(Collected data entries)
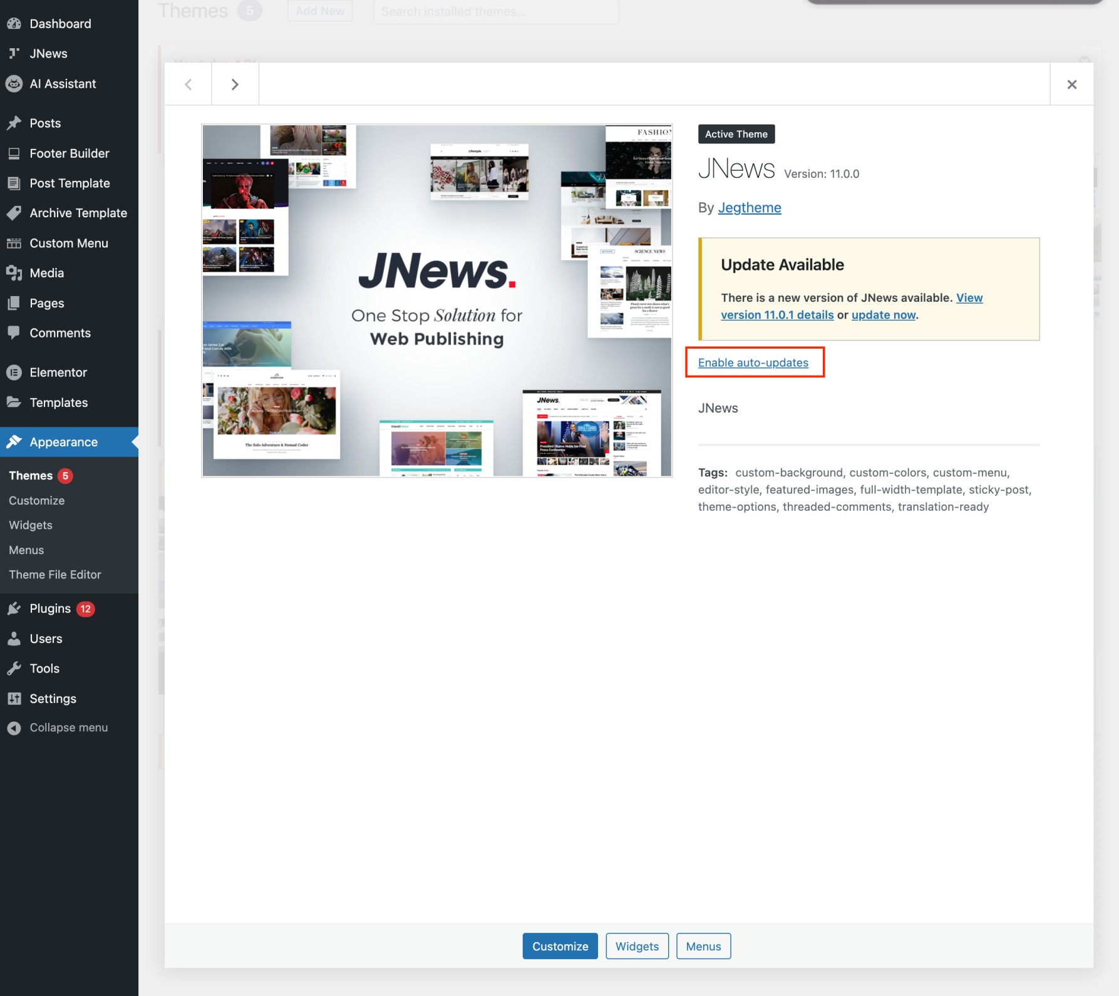
Task: Enable auto-updates for JNews theme
Action: [753, 362]
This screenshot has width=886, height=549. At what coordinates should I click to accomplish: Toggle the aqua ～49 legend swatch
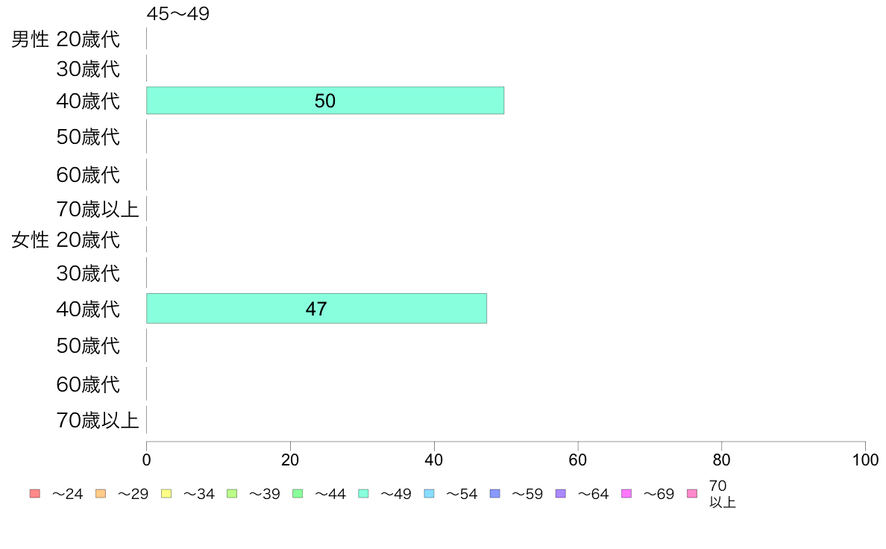[x=363, y=494]
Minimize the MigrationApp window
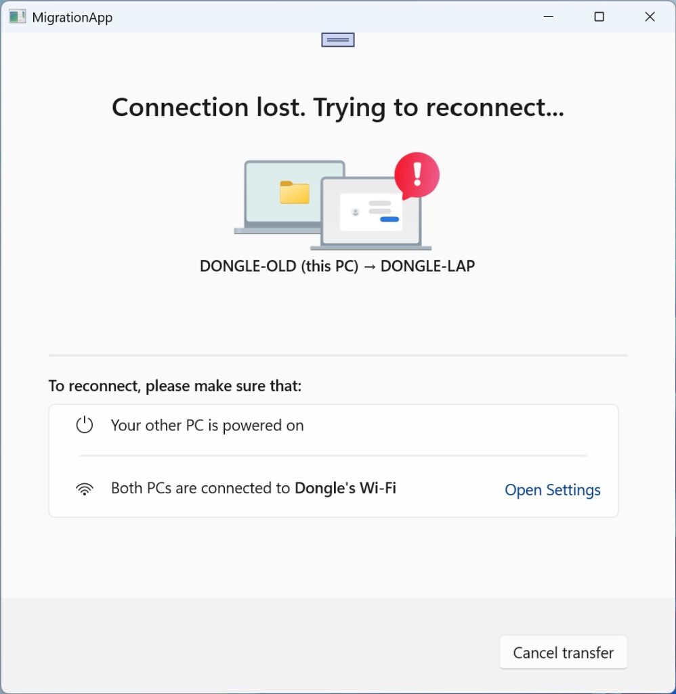 tap(547, 16)
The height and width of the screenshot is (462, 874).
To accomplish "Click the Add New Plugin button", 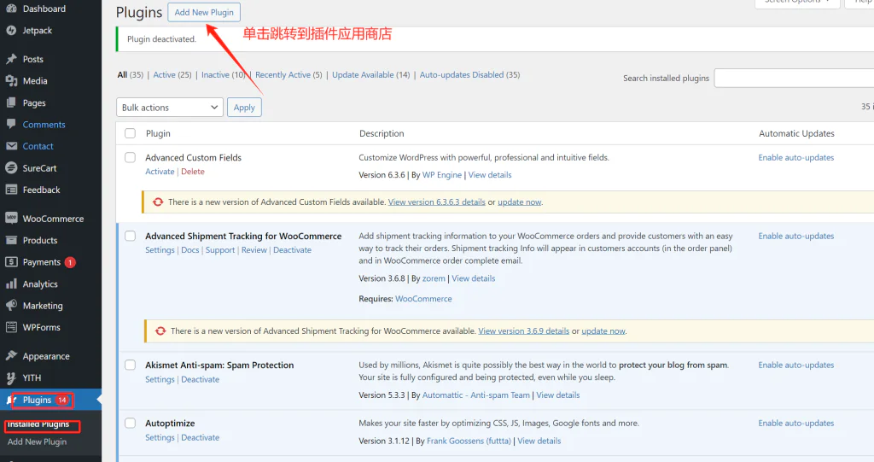I will [x=204, y=13].
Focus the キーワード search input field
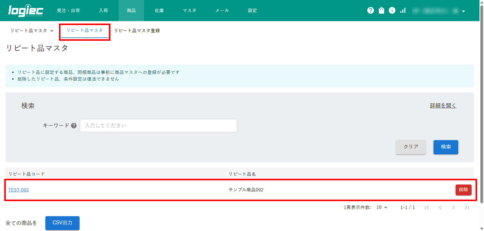The height and width of the screenshot is (231, 484). pyautogui.click(x=158, y=126)
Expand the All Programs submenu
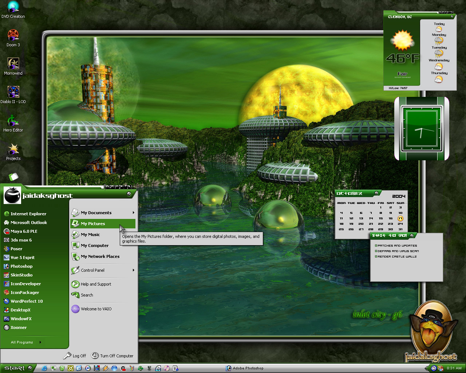Viewport: 466px width, 373px height. (x=26, y=342)
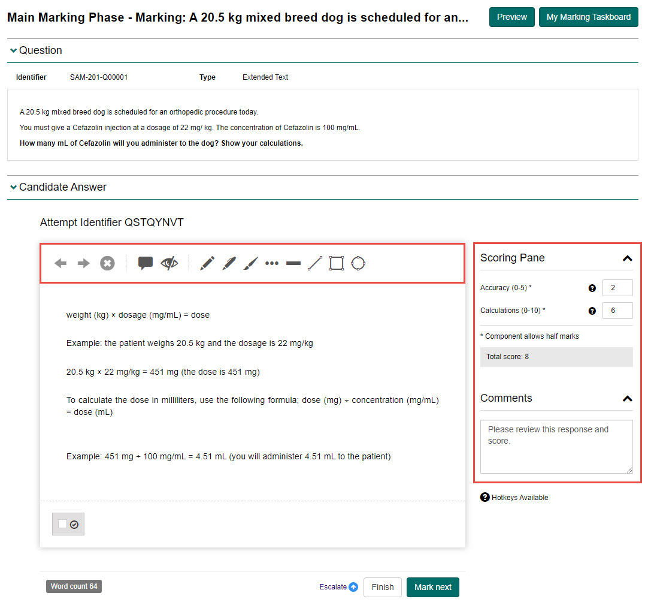The width and height of the screenshot is (645, 602).
Task: Select the circle shape tool
Action: 358,263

→ **WHAT THIS TASK INVOLVES**:
Set down exactly the lines of the entries above from the one holding "Focus the キーワード search input field" through the last one, including both, with the pictures left out.

→ **EXERCISE ANSWER**:
Focus the キーワード search input field
The height and width of the screenshot is (231, 484). pyautogui.click(x=158, y=126)
Expand the All Programs submenu
Viewport: 466px width, 373px height. (x=26, y=342)
The width and height of the screenshot is (645, 602).
Task: Select the circle shape tool
Action: 358,263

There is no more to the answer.